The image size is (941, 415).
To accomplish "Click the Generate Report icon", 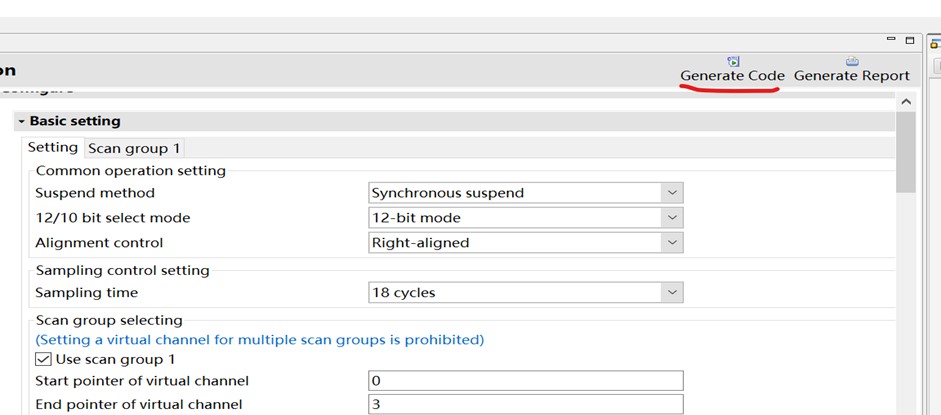I will click(852, 61).
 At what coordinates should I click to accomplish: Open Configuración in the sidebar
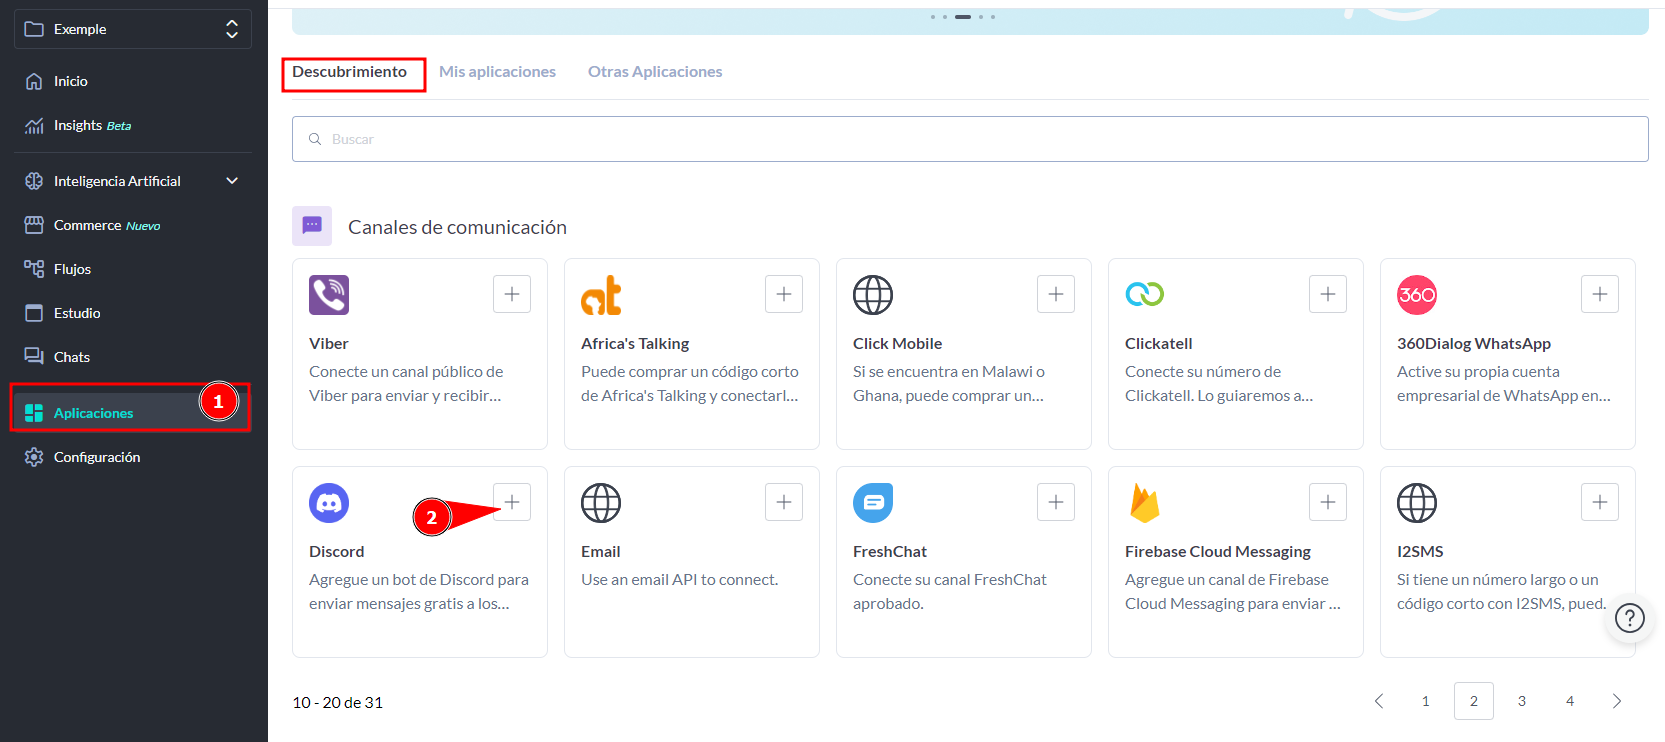point(97,457)
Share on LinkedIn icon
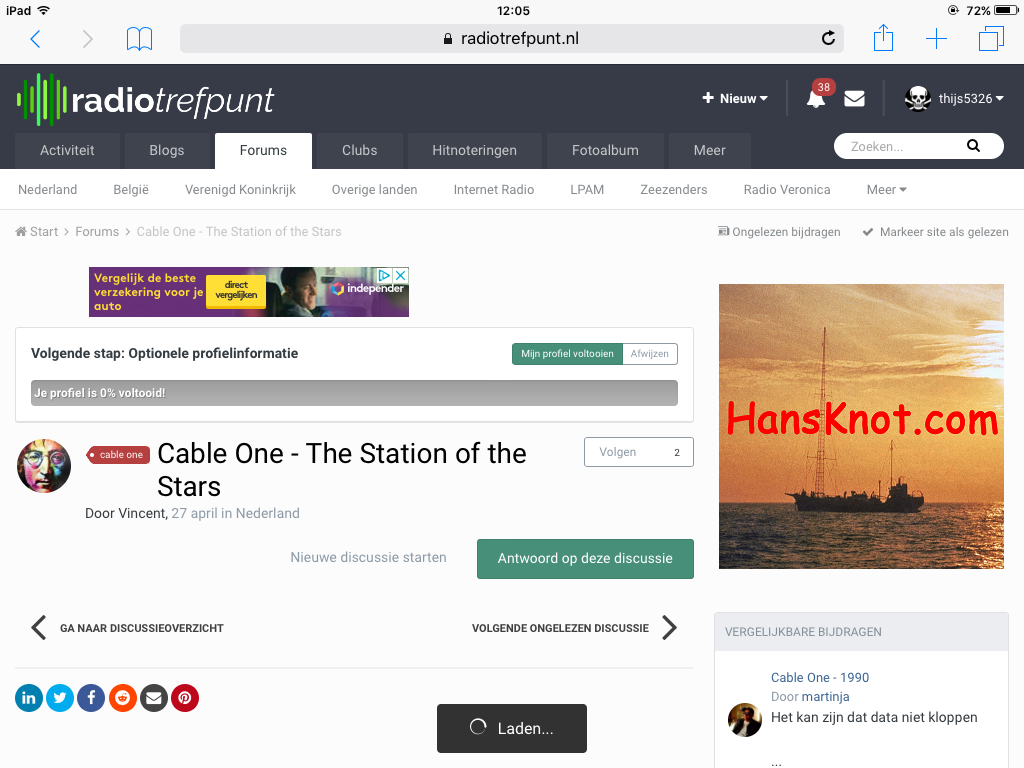 29,698
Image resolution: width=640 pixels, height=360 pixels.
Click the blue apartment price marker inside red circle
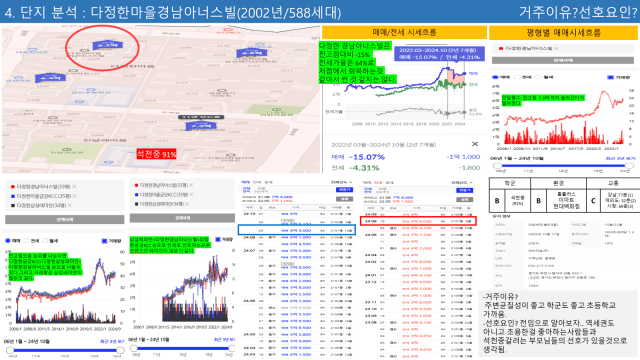click(x=108, y=45)
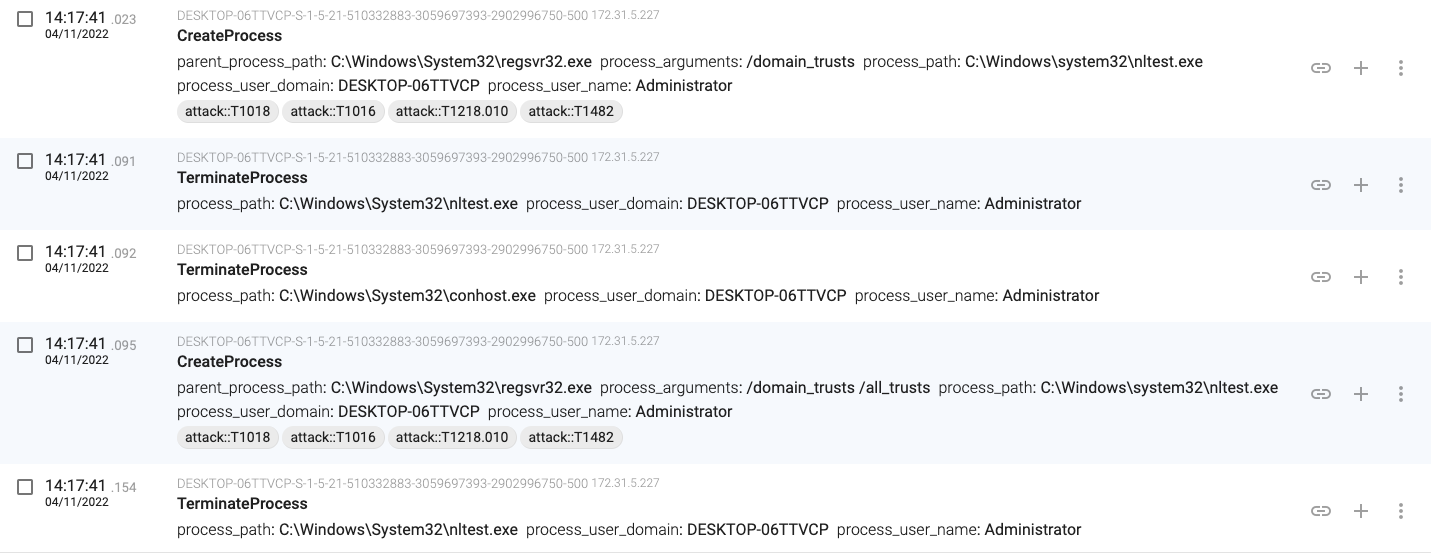This screenshot has height=553, width=1431.
Task: Select checkbox for 14:17:41.095 CreateProcess event
Action: pos(25,345)
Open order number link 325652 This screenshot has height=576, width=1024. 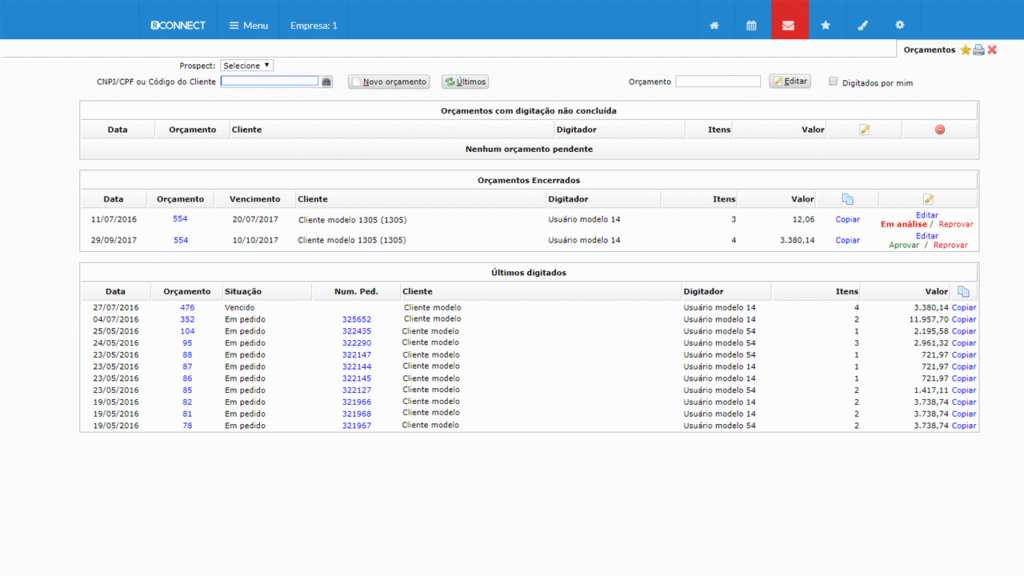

● ● ● ● ● ● ●

◆ PROMPT:
What is needed is an exact restatement of every line from the one containing "Share on LinkedIn icon" through the last line of the records, pictures left out.

◆ THE COMPLETED TASK:
Share on LinkedIn icon
 29,698
Image resolution: width=640 pixels, height=360 pixels.
Click the blue apartment price marker inside red circle
click(x=108, y=45)
This screenshot has height=553, width=1431.
Task: Select checkbox for 14:17:41.095 CreateProcess event
Action: pos(25,345)
Open order number link 325652 This screenshot has height=576, width=1024. 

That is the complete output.